But scholars are starting to realize that if Roosevelt can be
credited with saving the country's political system, then Jones
can be credited with saving its economic one. He may, in fact,
be the man who rescued capitalism.
Jones salvaged the American economy
by entwining government and business in a way never before tried
in the United States. As head of the Reconstruction Finance Corporation
(RFC), a central pillar of Roosevelt's New Deal, Jones directed
billions of dollars toward needy banks, industries, farmers and
citizens. He had almost complete autonomy in deciding where the
government's money should go and he parceled it out not as charity,
but as an investment by America in its people. Under Jones, the
RFC did not just make grants or loans, it bought stock in struggling
enterprises, giving the government a voice in how those enterprises
were run. During the bleakest years of the Depression, Jones was
arguably the most powerful man in the world financial community.
He was, in the words of observers at the time, nothing less than
a "fourth branch of government."
According to executive producer Steven
Fenberg, "Brother, Can You Spare A Billion? The Story Of
Jesse H. Jones is a reminder of just how important Jesse
Jones was in creating the world in which we live, and how, without
men such as him, that world could easily have been lost."
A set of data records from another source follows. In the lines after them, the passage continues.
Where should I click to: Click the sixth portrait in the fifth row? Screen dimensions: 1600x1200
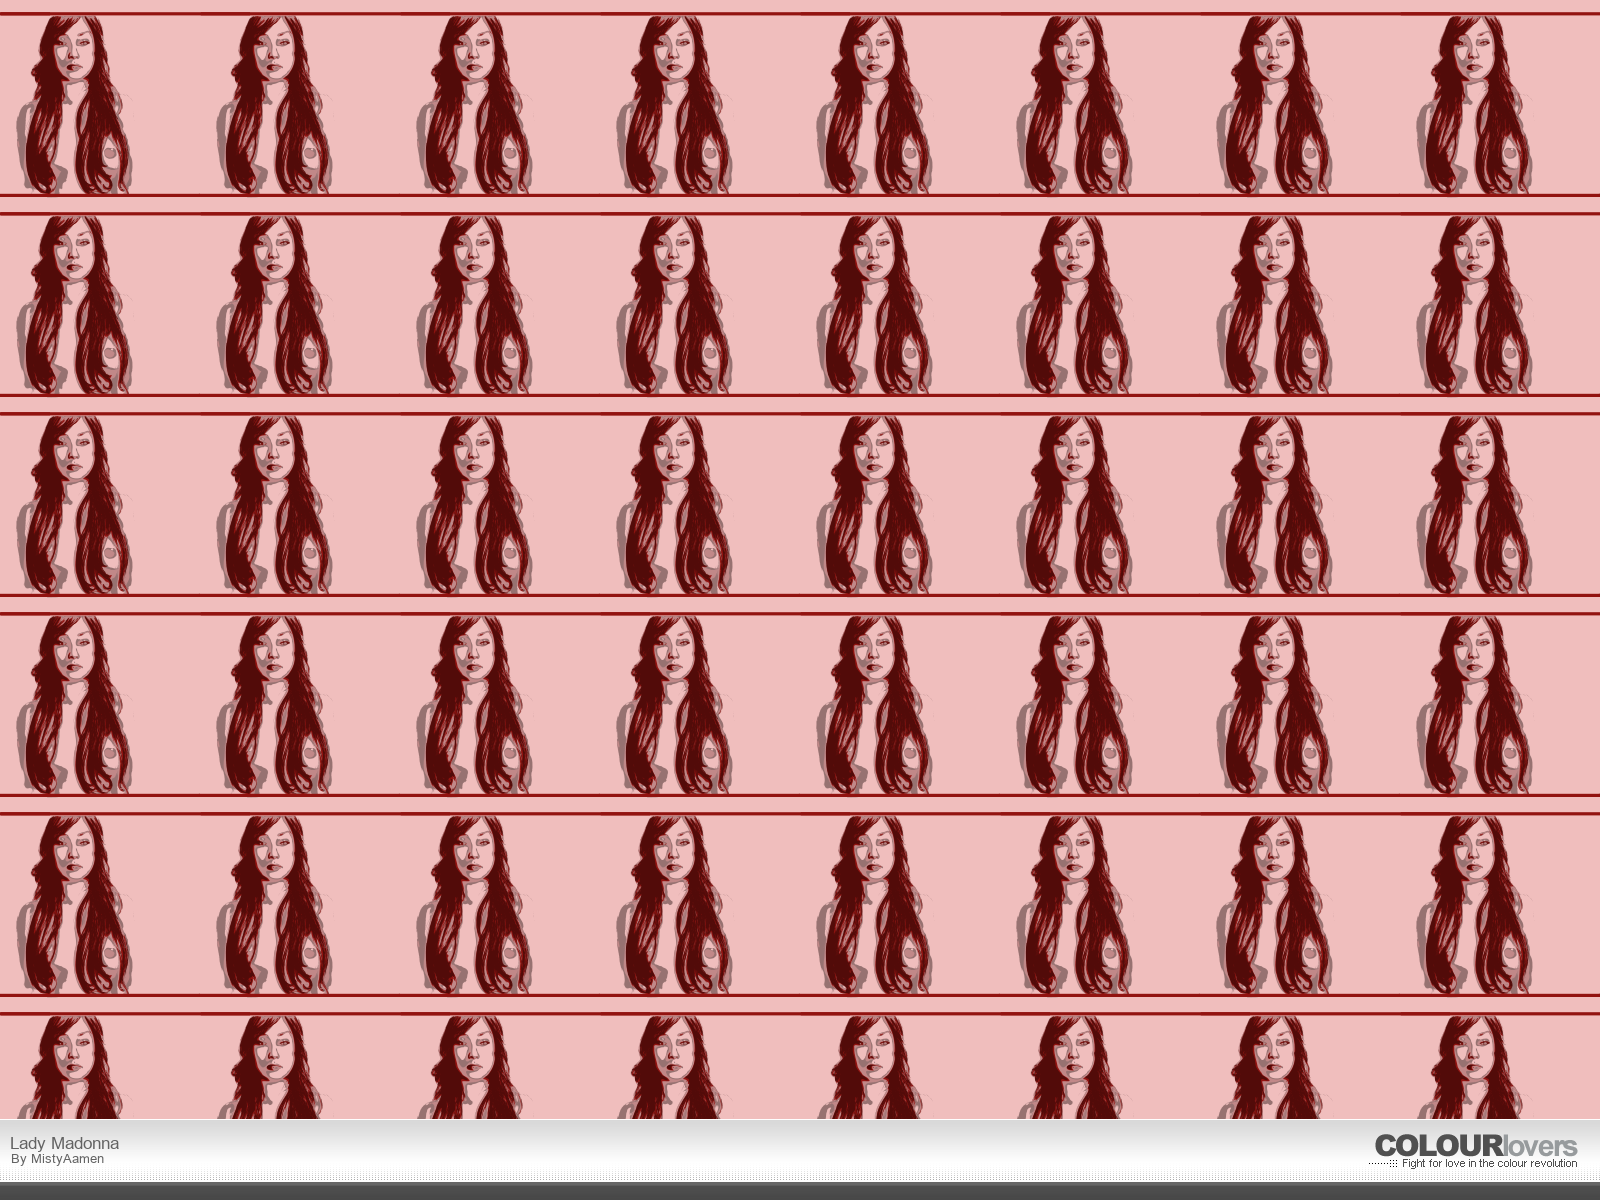[1074, 904]
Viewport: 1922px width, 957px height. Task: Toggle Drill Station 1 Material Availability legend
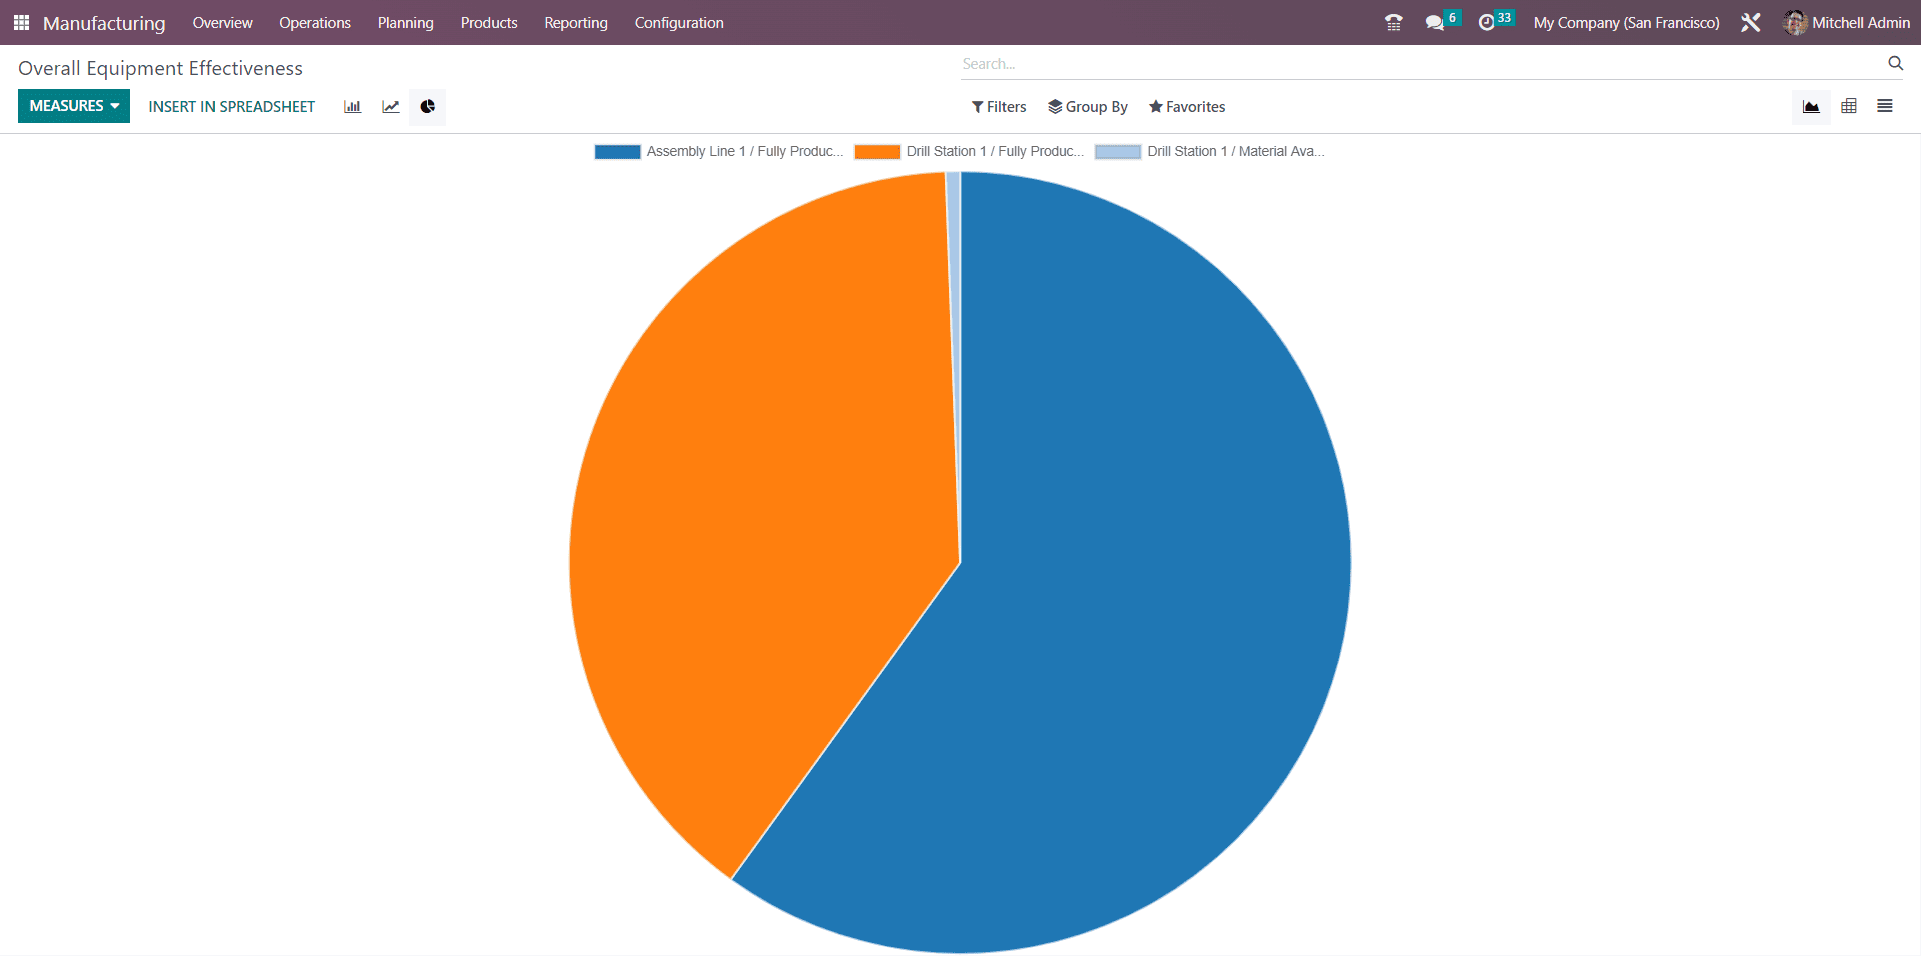(1210, 152)

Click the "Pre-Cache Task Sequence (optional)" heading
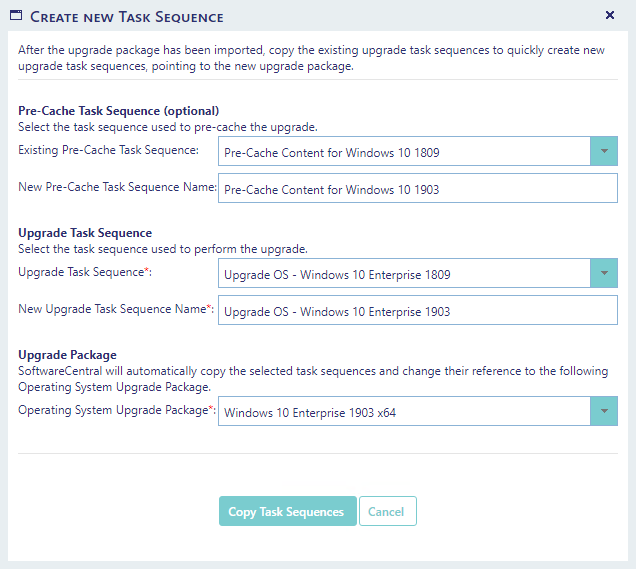[118, 111]
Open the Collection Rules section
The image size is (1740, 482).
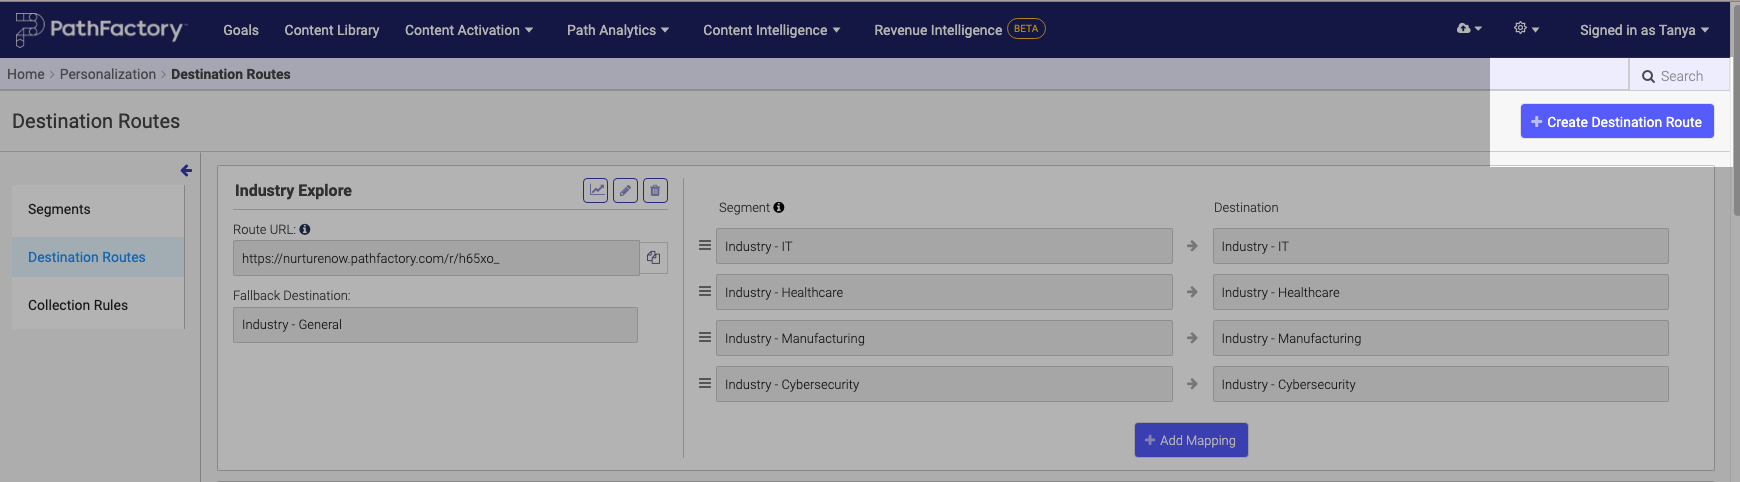pyautogui.click(x=78, y=305)
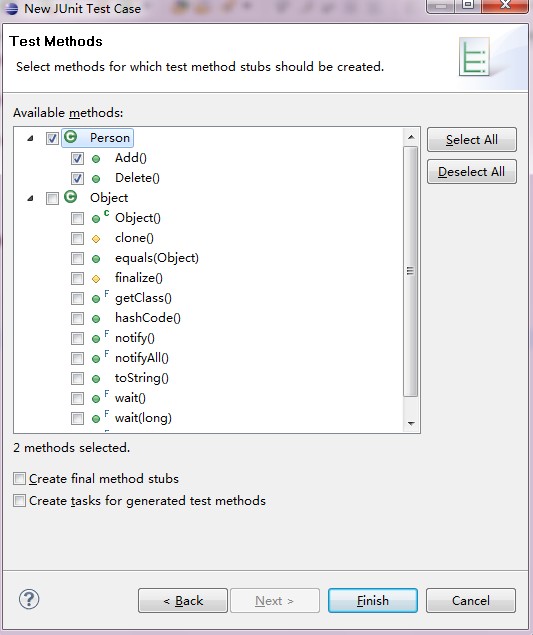This screenshot has width=533, height=635.
Task: Collapse the Person tree node
Action: (30, 139)
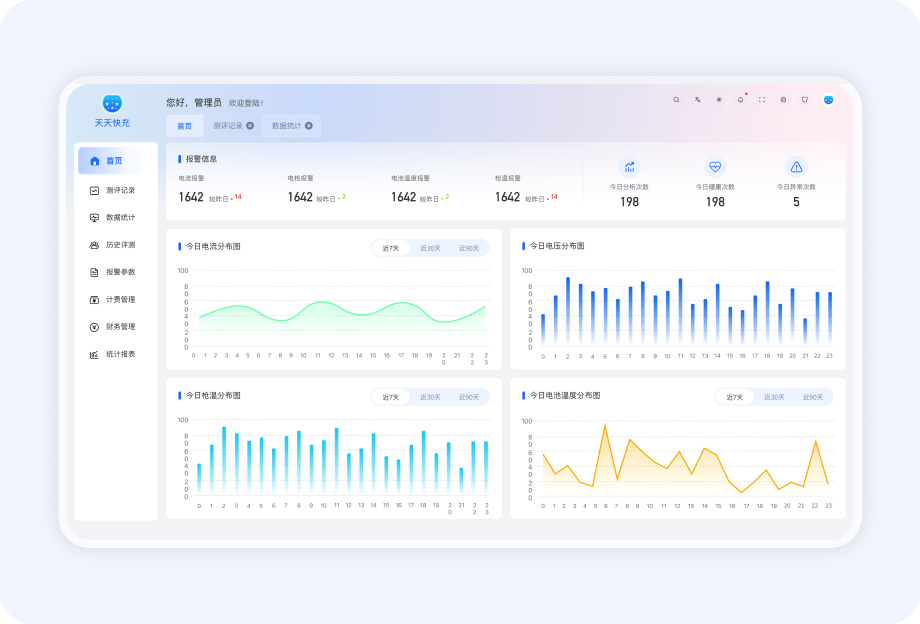The width and height of the screenshot is (920, 624).
Task: Click the search icon in top bar
Action: pyautogui.click(x=676, y=100)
Early in life, Jones exhibited the
ambition that would drive his career. He was only 14 when his
father, a successful tobacco grower in central Tennessee, put
him in charge of running the family's curing shed. In 1894, Jones
headed to Texas to run a lumberyard owned by his uncle. When his
uncle died four years later, Jones became executor of his estate,
a move that at age 24 brought him to Houston and his destiny.